Since the MP3 + Vocoder offers a very high CPU load (up to 50%), it is a critical application to be optimized. As we can see, increasing the buffer size significantly reduces the load up to a certain point, beyond which there are diminishing returns on efficiency. Increasing the buffer size for this case study also increases the delay in the callee's speech to be decoded and played on the caller's speaker. Therefore, the larger the buffer size the poorer the quality of service.
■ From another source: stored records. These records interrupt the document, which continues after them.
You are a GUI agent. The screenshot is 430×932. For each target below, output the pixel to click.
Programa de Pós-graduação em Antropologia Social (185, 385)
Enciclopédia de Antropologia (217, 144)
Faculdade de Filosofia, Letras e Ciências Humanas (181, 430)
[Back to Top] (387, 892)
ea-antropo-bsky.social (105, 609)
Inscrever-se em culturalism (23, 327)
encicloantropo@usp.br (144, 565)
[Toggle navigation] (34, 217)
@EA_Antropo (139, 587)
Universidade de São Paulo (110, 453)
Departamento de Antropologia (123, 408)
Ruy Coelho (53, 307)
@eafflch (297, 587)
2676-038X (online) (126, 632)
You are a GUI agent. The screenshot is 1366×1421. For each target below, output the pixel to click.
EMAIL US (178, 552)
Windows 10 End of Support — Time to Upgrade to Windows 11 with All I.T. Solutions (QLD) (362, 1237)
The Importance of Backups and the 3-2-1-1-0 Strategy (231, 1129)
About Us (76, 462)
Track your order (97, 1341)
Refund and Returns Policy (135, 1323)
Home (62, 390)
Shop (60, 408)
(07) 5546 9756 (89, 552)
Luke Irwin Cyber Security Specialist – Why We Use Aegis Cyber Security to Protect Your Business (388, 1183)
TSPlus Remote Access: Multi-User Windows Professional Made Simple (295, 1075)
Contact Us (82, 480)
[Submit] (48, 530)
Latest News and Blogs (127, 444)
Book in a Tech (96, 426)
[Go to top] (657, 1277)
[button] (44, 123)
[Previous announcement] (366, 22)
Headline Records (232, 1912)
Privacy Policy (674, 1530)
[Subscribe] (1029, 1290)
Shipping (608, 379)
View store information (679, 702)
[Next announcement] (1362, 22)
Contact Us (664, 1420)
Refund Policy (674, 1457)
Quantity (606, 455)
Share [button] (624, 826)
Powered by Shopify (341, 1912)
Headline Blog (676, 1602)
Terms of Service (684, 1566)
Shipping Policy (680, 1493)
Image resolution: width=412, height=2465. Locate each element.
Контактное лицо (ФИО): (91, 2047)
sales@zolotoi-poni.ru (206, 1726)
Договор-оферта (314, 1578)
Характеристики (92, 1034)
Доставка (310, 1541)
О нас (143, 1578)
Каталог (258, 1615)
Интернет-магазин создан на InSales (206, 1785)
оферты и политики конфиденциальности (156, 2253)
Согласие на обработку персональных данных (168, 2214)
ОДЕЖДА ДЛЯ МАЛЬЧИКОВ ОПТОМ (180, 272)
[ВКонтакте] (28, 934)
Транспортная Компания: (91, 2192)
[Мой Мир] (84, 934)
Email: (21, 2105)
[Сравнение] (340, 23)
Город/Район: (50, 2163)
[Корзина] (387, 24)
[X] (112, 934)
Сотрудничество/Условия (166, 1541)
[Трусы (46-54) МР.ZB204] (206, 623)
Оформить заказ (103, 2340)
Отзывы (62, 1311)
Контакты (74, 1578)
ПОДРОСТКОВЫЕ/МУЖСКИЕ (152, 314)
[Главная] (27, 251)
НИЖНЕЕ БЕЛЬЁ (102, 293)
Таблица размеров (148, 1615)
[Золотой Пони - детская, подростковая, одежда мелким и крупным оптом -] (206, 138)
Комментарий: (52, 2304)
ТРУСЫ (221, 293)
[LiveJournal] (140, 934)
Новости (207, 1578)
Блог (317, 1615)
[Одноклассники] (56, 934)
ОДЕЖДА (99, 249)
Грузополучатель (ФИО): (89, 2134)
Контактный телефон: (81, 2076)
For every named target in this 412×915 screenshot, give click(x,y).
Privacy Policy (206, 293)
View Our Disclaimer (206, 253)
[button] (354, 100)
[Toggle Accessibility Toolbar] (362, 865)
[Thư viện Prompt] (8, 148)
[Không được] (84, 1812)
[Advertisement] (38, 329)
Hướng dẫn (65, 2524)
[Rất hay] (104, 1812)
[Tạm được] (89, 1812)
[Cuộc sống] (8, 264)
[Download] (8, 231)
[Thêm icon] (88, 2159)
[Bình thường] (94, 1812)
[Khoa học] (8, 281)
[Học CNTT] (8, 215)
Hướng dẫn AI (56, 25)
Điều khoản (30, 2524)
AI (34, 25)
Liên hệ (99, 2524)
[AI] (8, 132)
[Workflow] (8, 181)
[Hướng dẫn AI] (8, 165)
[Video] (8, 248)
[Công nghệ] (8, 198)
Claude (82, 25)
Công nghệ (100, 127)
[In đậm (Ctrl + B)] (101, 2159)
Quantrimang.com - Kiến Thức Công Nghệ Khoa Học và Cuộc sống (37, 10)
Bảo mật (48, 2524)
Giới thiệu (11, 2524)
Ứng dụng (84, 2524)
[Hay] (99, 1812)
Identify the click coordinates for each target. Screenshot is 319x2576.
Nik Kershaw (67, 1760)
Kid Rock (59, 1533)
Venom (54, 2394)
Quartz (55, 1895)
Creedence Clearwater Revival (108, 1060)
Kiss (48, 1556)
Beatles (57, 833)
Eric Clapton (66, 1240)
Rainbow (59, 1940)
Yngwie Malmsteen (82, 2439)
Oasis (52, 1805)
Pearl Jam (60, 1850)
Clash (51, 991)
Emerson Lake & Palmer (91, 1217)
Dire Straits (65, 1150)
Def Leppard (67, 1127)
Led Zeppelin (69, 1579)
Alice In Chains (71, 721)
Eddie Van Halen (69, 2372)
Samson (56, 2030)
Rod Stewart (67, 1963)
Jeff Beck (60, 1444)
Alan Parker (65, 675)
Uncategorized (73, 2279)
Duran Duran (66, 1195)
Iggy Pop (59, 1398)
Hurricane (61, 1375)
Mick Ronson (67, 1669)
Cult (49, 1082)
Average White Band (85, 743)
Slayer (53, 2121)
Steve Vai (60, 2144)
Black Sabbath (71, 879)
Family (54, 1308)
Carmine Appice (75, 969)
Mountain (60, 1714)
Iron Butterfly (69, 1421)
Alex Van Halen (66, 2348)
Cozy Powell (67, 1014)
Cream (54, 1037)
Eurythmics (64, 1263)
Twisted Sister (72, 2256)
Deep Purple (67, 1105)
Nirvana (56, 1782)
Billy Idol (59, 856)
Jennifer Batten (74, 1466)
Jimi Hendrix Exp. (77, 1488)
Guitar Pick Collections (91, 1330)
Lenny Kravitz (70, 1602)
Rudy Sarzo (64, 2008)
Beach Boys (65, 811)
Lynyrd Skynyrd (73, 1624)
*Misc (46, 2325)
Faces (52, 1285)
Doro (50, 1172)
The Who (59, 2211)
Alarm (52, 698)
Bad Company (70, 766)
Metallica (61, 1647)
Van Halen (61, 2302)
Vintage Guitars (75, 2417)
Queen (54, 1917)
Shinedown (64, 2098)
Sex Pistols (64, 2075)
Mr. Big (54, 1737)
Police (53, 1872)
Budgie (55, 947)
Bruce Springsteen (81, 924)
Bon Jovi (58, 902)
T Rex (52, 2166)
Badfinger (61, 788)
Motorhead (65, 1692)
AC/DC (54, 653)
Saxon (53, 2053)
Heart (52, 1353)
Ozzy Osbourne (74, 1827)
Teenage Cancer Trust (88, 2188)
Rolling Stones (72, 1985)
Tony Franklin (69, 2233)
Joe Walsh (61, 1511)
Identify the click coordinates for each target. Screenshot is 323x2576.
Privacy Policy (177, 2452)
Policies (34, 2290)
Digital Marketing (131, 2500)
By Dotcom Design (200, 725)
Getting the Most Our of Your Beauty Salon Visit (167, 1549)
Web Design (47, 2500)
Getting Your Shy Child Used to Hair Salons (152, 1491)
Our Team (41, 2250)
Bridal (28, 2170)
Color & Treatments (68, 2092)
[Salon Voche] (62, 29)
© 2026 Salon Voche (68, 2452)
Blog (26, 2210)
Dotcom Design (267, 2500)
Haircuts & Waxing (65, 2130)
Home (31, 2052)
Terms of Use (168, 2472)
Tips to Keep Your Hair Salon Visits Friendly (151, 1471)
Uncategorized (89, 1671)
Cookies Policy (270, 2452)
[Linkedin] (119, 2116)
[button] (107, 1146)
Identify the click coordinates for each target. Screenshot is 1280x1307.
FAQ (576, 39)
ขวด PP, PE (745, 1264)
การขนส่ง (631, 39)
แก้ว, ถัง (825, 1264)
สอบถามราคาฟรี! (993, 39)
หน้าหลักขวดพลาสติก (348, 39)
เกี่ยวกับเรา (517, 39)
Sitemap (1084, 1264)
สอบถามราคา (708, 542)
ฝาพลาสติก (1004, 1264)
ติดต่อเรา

Based on the high accuracy of our simulation models, embedded system designers can investigate trade-offs between quality of service and CPU load for different buffer sizes. For instance, a buffer size of 60ms provides an acceptable quality of service for tolerable CPU load in the actual design, and confirmed by the model. If however, Quality of service is of primary concern, a buffer size of 20ms can be chosen. In that case, it may be advisable to move some of the compute intensive functions of the Vocoder to dedicated hardware accelerators. The 50.78% CPU load predicted by the model can be used to guide the exploration of hardware accelerated platforms. As seen from the above, our modeling methodology supports high speed and reliable design space exploration before the completed software-hardware platform is available.
VII. CONCLUSION
In this paper, we described a methodology and tools to generate fast and accurate simulation models for streaming applications before the hardware-software architecture is finalized. Our results show that the model generation is very fast and the estimated performances are accurate compared to the target platform. The accuracy of our models indicates that early analysis and optimization, with high confidence, of embedded system can be done before the target hardware and the system software is available. In the future, we plan to apply our modeling techniques to multi-core platforms, as well as validate our methodology with more diverse RTOSes. We also plan to implement measurement at basic-block granularity to apply our methodology to control dominated applications as well.